Counting on … 187

14th November 2025

Not only have humans been adding excessive amounts of carbon dioxide to the atmosphere (largely though burning fossil fuels), we have also been destroying the Earth’s own ways of absorbing carbon dioxide. Two of the main ‘carbon sinks’ (as they are known) are forests, especially rain forests, and oceans. 

Loss of rainforest in the Amazon continues to increase due to deforestation (principally clearing tree to grow other crops) and wild fires (which are increasing as temperatures rise and as droughts become more severe). (1) 

It is sad to report that in the leaders’ summit in advance of COP30, the UK government determined not to help fund the Tropical Forests Forever Fund (TFFF). The TFFF aim is to raise $25 billion from developed countries attending COP30, which will underpin a $125 billion fund (p rest coming from private investors)  to protect rainforests on both the Amazon and Congo. (3) 

Oceans loose their ability to absorb carbon dioxide as they heat (warm water absorbs less CO2) (2) 

 and as  flora and fauna are removed (from whales to sea grass) and from bottom trawling and mining which release previously absorbed CO2. (4)

To an extended protection of the oceans already exists via the 30 by 30  Kunming-Montreal Global Biodiversity Framework (GBF) where signatories agreed to protect and enhance the biodiversity of 30% of land and sea by 2030. (5) This will hopefully be further extended to include international waters that lie outside those waters controlled by individual nations  with the High Seas Treaty. (6) 

(1) https://news.mongabay.com/short-article/2025/06/climate-strikes-the-amazon-undermining-protection-efforts/

(2) https://news.climate.columbia.edu/2025/09/04/the-ocean-carbon-sink-is-ailing/

(3) https://www.theguardian.com/environment/2025/nov/05/uk-opts-out-of-flagship-fund-to-protect-amazon-and-other-threatened-tropical-forests

(4) https://www.southampton.ac.uk/publicpolicy/CFloor.page

(5) https://for-the-ocean.org/event/cop30/

(6) https://highseasalliance.org/treaty-negotiations/

Counting on … day 195

18th  October 2024

Scientific concern about the adverse affects of climate change in the Earth capacity to absorb carbon dioxide, extends to the land as well as the oceans. 

“In 2023, the hottest year ever recorded, preliminary findings by an international team of researchers show the amount of carbon absorbed by land has temporarily collapsed. The final result was that forest, plants and soil – as a net category – absorbed almost no carbon…

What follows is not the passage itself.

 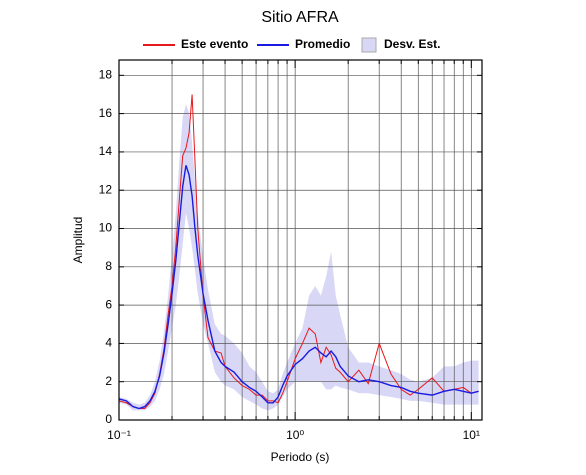 What do you see at coordinates (322, 44) in the screenshot?
I see `legend-label: Promedio` at bounding box center [322, 44].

“A paper published in July found that while the total amount of carbon absorbed by forests between 1990 and 2019 was steady, it varied substantially by region. The boreal forests – home to about a third of all carbon found on land, which stretch across Russia, Scandinavia, Canada and Alaska – have seen a sharp fall in the amount of carbon they absorb, down more than a third due to climate crisis-related beetle outbreaks, fire and clearing for timber.

“Combined with the declining resilience of the Amazon and drought conditions in parts of the tropics, the hot conditions in the northern forests helped drive the collapse of the land sink in 2023 – causing a spike in the rate of atmospheric carbon.”

This shortfall or decline in the carbon absorbing capacity of the natural world is a serious concern when we are relying on that capacity to achieve a net zero target. Indeed if this persists, we will have to reduce our human enduced carbon emissions faster and at a greater rate.